(Saved data entries)
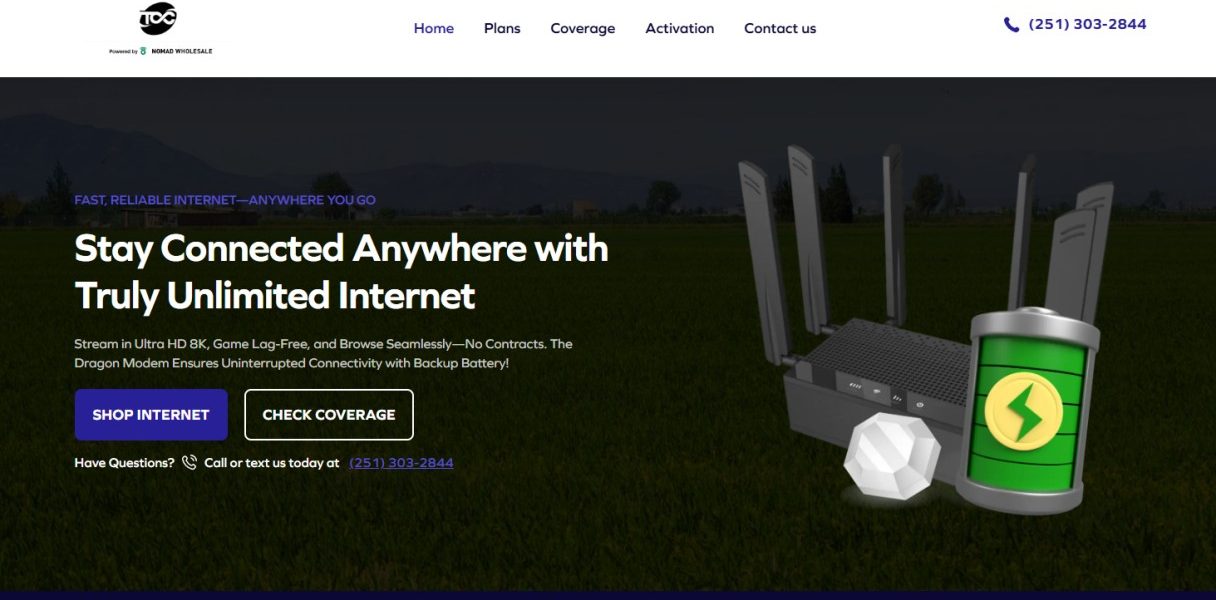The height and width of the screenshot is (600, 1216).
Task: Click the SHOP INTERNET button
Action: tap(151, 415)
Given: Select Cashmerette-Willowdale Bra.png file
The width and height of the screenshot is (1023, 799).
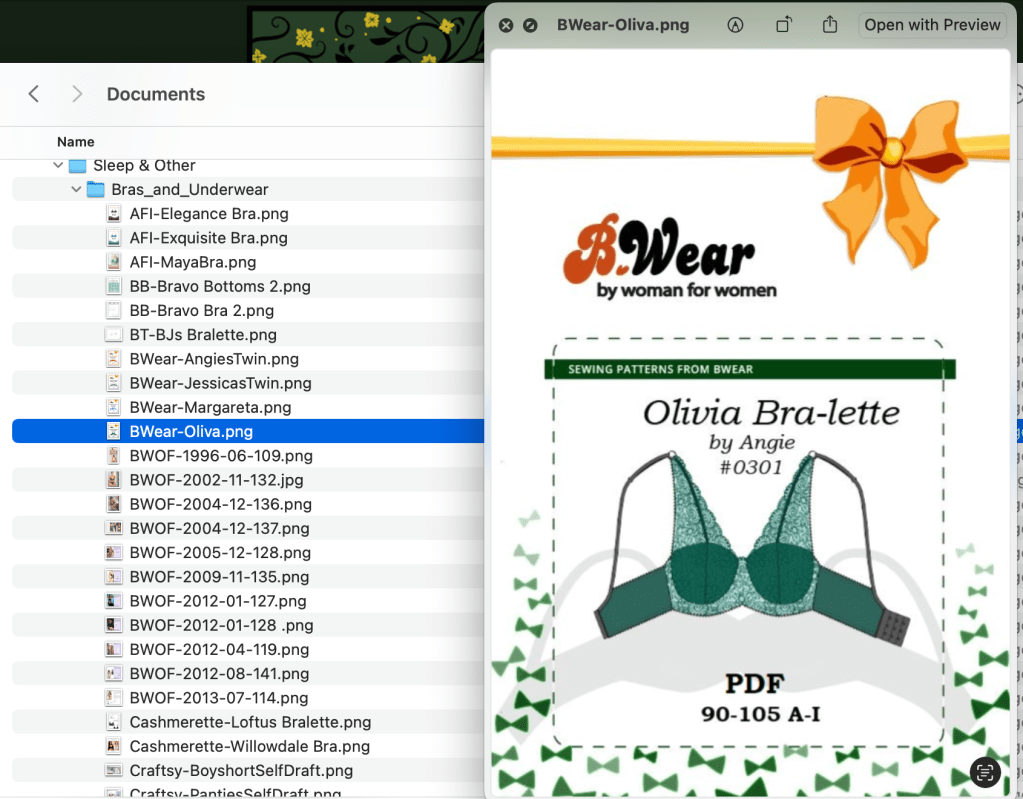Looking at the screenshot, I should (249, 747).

▸ **Instructions to follow**
Copy exactly, and copy nothing else: the lines from the one containing "Given: Select Cashmerette-Willowdale" through the end of the data, both ends included, with pictures left out.

▸ **Your solution**
Given: Select Cashmerette-Willowdale Bra.png file
The width and height of the screenshot is (1023, 799).
Looking at the screenshot, I should (249, 747).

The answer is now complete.